2013-09-05

I had a lot of marvelous, thoughtful comments on last week’s blog. I didn’t respond, in part because I was extremely busy this past week, but mostly because I would have been expressing my opinion on the commenter’s life and career choices. I try not to do that, particularly in public.

We’re all different, and because of the new world of publishing, we all have choices like we’ve never had before. As writers, we choose what’s best for us and our circumstance, and that’s our business.

I was stating mine last week: I write this blog for writers who want to make a living at writing or what I called career writers.

Some of the comments, in combination with things I’ve seen in the mainstream press over the past few months, got me thinking. One commenter on another website said something along the lines of “Rusch doesn’t know how many writers are making a living these days.”

That commenter was right: I don’t. Neither does the commenter. We both know that the number of writers making a living at writing is tremendously higher than it was just five short years ago. I’m guessing, but I believe the number is also higher than it was ten or fifteen years ago.

But looking at the percentage of writers who have written something who are now making a living gives an added perspective, at least for me. I suspect—and again, I don’t have the numbers (I’m not sure anyone does)—that the percentage of writers who are now making a living out of the pool of existing writers is about the same as the percentage of writers who made a living at it in the previous two Golden Ages of fiction writing (at least in the US): the 1950s and (weirdly) the 1930s.

What happened in both of those time periods was an increase in venues for work, due to a change in forms. In the 1920s and 1930s, the rise of the pulp magazines increased the number of paying markets so quickly that writers (like Frederik Pohl, who died this week) sometimes wrote entire issues of the pulps all by themselves.

In the 1950s, the rise of the paperback gave a lot of writers the opportunity to publish and make a living, writers who hadn’t had that chance before. New markets, new publishing houses, new everything.

The 1950s boom ended in a severe distribution crisis. The 1930s ended with paper drives caused by the war. (I’m simplifying in both cases.)

In other words, serious change happened that had an impact on the ways that writers made a living at writing.

Now, we’re seeing the same thing. The rise in indie publishing—or rather, the return of indie publishing (it was really big a century ago as well: we wouldn’t be reading Edgar Rice Burroughs, Frank L. Baum, or Virginia Wolfe without self-publishing/indie publishing)—has given writers who never could or could no longer get traditional book deals the opportunity to publish their books. And not just publish them, but do so in a way that will get a wide audience as well as allow the writer a creative freedom she hasn’t had in the past.

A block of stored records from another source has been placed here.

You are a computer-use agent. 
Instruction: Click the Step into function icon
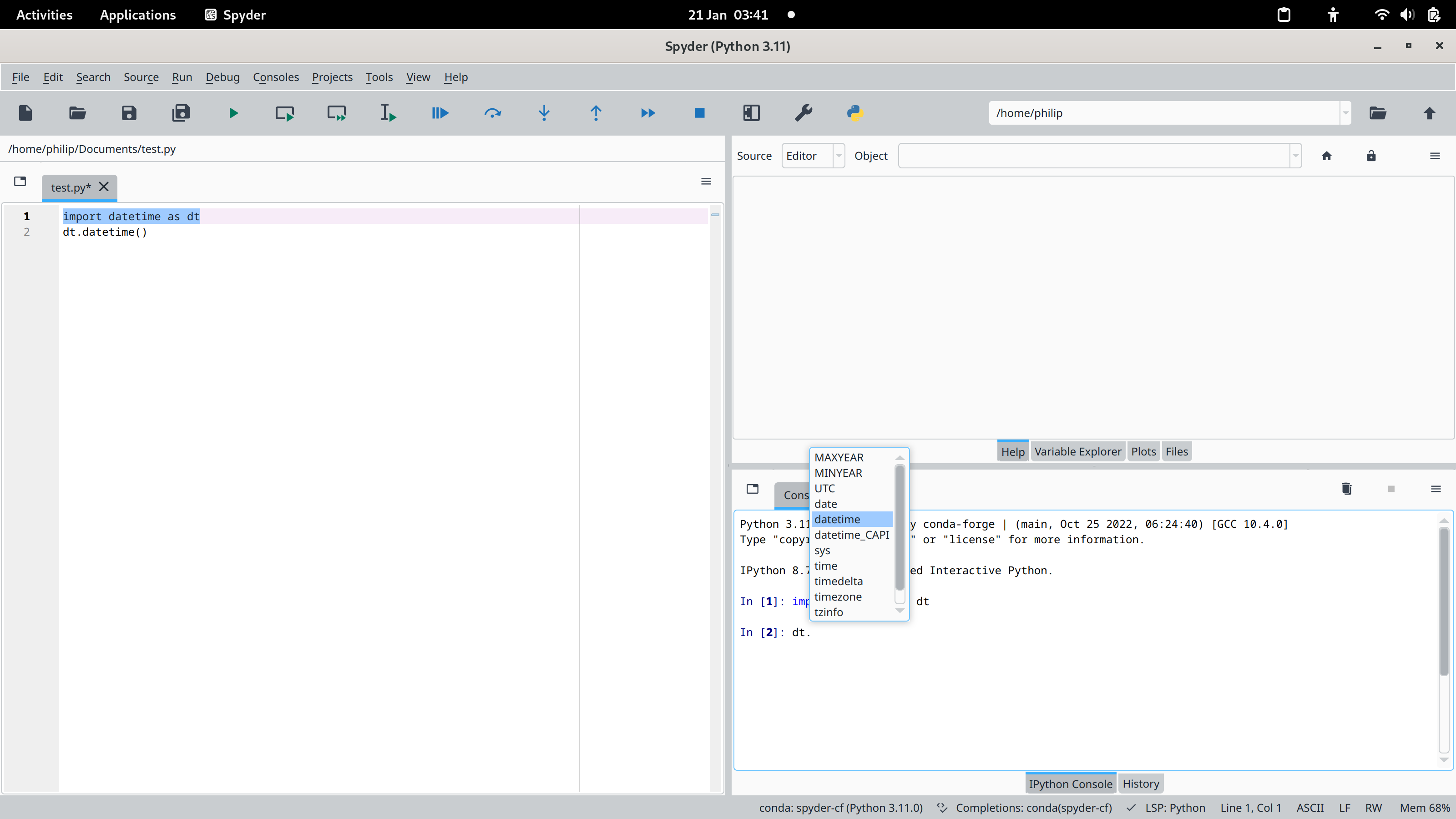pos(544,113)
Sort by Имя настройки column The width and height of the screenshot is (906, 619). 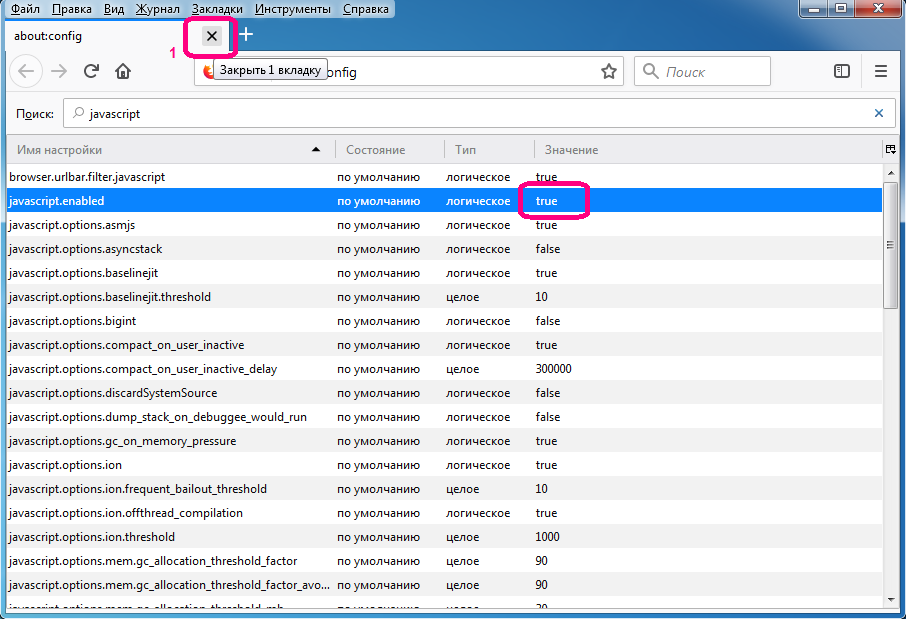point(165,149)
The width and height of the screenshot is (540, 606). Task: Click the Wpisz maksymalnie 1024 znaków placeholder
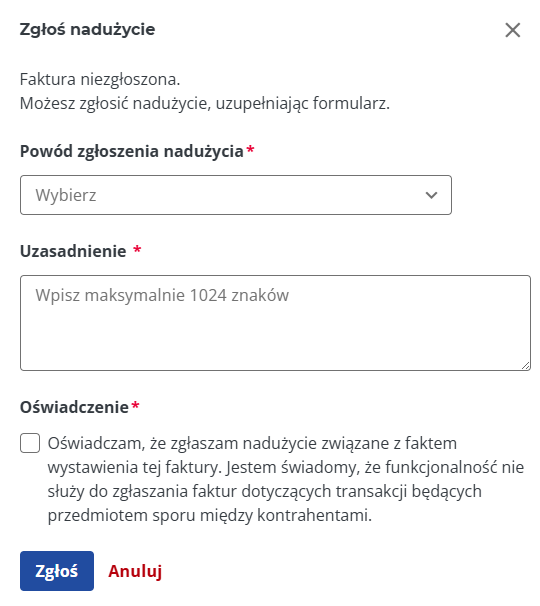click(x=162, y=295)
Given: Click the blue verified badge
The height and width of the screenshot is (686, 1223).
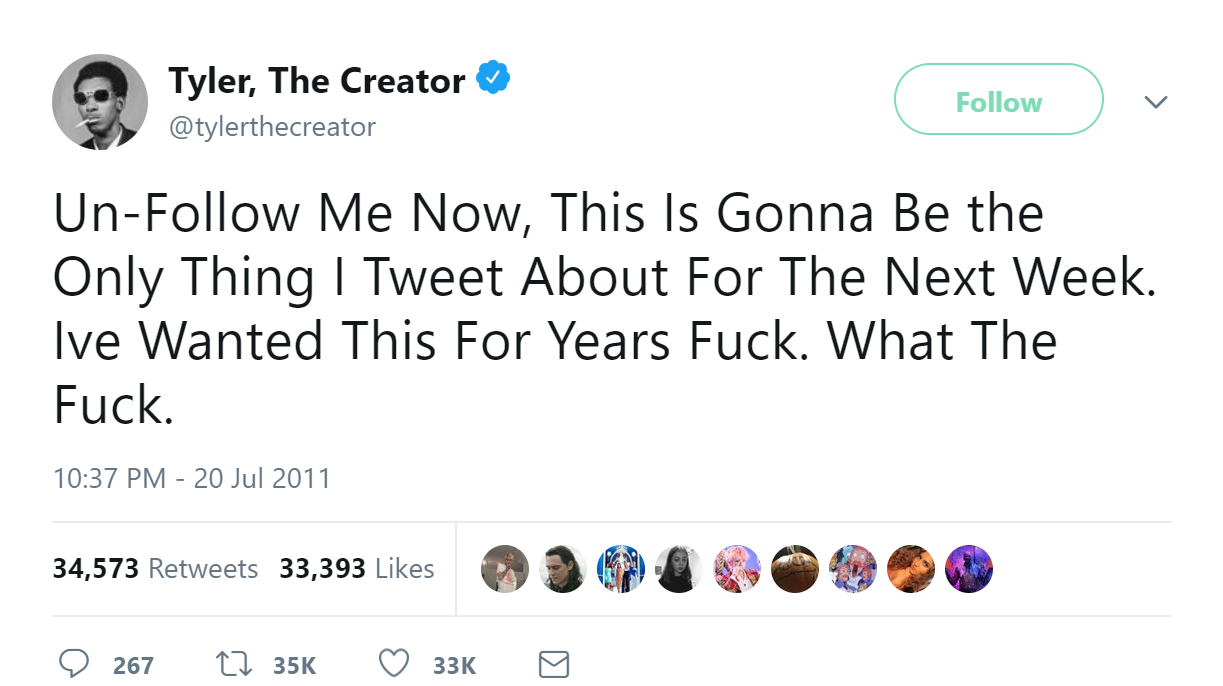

This change—the rise of the internet and ecommerce—is hitting all of the arts, and doing so in a variety of ways. The music industry went through it first, and in some aspects, the television/movie industry is just starting into it. It’s so much easier to produce a film now than it ever was—I can do so from my computer in my tiny office if I want to. Distribution is easier too, thanks to places like iTunes and YouTube and a variety of other services I know nothing about.

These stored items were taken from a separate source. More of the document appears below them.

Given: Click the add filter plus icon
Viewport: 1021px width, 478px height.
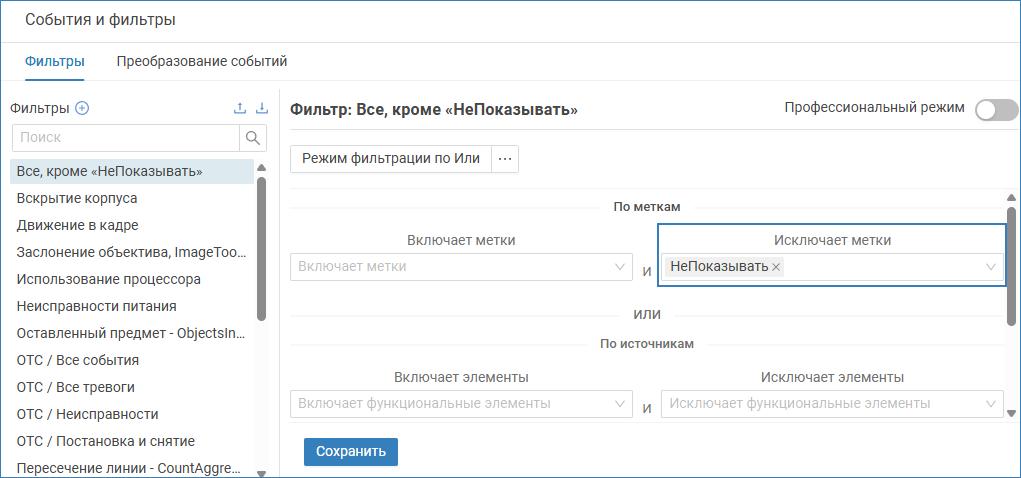Looking at the screenshot, I should (x=83, y=109).
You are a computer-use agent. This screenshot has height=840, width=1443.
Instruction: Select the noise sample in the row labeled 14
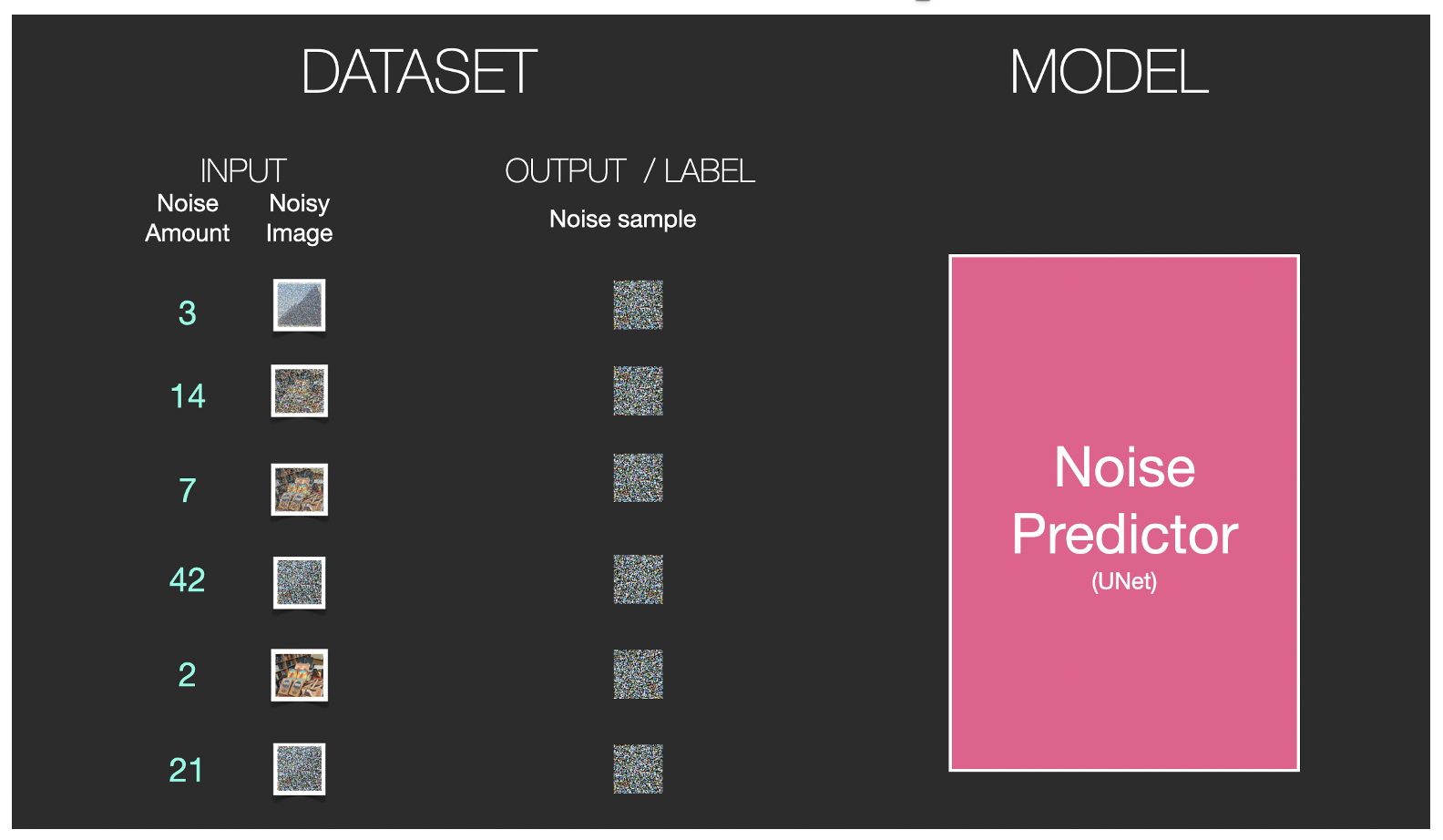click(x=638, y=391)
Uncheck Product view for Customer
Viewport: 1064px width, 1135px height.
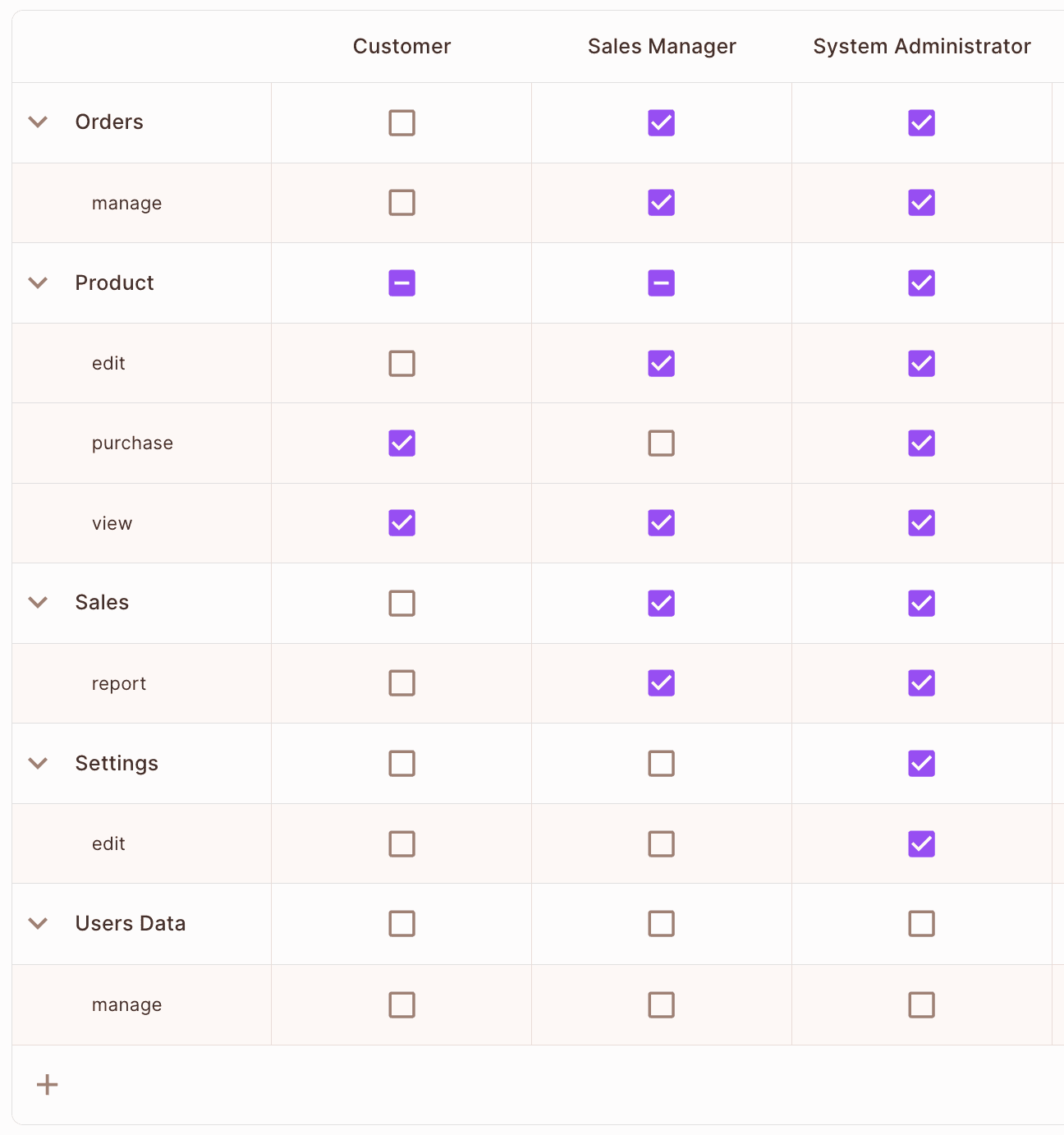401,523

The changes are happening so fast, especially in our publishing neck of the woods, that it’s head-spinning. Yesterday, Amazon announced its new bundling service, MatchBook, which I’m grateful for as a reader.

Just last week, I bought an ebook version of a book I already owned in hardcover because my old eyes didn’t want to look at the tiny print, and the damn hardcover would have made a better doorstop than reading material. I didn’t want to sit at a table to read it, heavy as it was, but I’m happy to own it. I like having this author’s books in hardcover. I just happened to read her last two in ebook.

I know I’m not alone in this, and I do hope that the bigger publishers sign onto this program.  I’ll be urging my publishers to do so as well.

In the trades this week, there’s talk of subscription services like Spotify or Netflix for ebooks. We’ll see if readers go for that. I think pricing will be an issue.

But I can guarantee you this: When we look back on this blog post six months from now, we’ll all frown and mutter to ourselves: Really? Those two things were happening at the same time? Or we’ll say: That was only six months ago? It feels so five years ago.

I’m about to enter a business venture with a writer who is always on the cutting edge of any new publication and any new trend. He mentioned in e-mail that what we’re going to do will probably only last a year or two before becoming passé, so the time to jump on that bandwagon is now. I completely agree, and so we’re jumping, even though we’re both busy as hell.

We recognize the patterns: everything is moving quickly, and we’re going to try as much of it as we can before it changes. We don’t know what impact one change will have on the rest of the industry. We also don’t know what will stay and what will disappear after a few months.

No one does, in any of the entertainment industries.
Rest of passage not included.